AbbVie Sues HHS, CMS for Including Botox in Drug Price Negotiation Program

 

AbbVie contends that Botox should have been excluded from the IRA drug price negotiation program because it is a plasma-derived product.

AbbVie has filed a lawsuit against the Department of Health and Human Services alleging that the agency overstepped its authority when it selected the company’s aesthetics blockbuster Botox for inclusion in the drug price negotiation program of the Inflation Reduction Act.

In its complaint, filed Wednesday with the U.S. District Court for the District of Columbia, AbbVie contended that because Botox is a plasma-derived product, it should be exempt from the price setting program, according to a report from Bloomberg Law.

Indeed, the Center for Medicare and Medicaid Services’ own fact sheet last month—the same one in which the agency selects Botox for the third cycle of the drug negotiation scheme—notes that in its selection of drugs nominated for negotiations, the CMS excluded certain medicines, including those that are derived from plasma.

Botox “undoubtedly falls within that exclusion,” the complaint contended, according to Bloomberg.

AbbVie addressed Botox’s inclusion in the negotiations during its fourth-quarter earnings call. “We’re obviously disappointed that it was selected given that it’s a plasma-derived product and should have been excluded,” CEO Robert Michael said in response to an analyst question.

Still, Michael continued, the company had anticipated CMS’ move and baked potential pricing challenges into its long-term growth forecasts.

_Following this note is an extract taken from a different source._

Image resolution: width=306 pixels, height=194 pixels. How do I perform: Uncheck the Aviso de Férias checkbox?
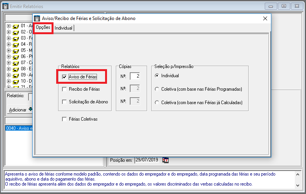tap(64, 77)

The pharma divides its sales figures for Botox into Therapeutic and Cosmetic revenue. In 2025, Therapeutic earnings hit almost $3.77 billion worldwide, while Cosmetic revenue reached $2.6 billion.

AbbVie’s lawsuit also named as defendants CMS, which falls under the Department of Health and Human Services, and CMS administrator Mehmet Oz.

Aside from the exemptions for plasma-derived products, AbbVie also alleged that the drug negotiation constitutes a taking of its product without just compensation that also forces it to agree, in violation of the First Amendment, that it has agreed to CMS’ price, as per Bloomberg.

These are all familiar refrains. In the months following the IRA’s passage into law in 2022, it was met with lawsuits from industry giants including AstraZenecaNovo Nordisk and Bristol Myers Squibb. Arguments against the drug price negotiation targeted its constitutionality, raising similar concerns as AbbVie’s Wednesday suit. They have had limited success.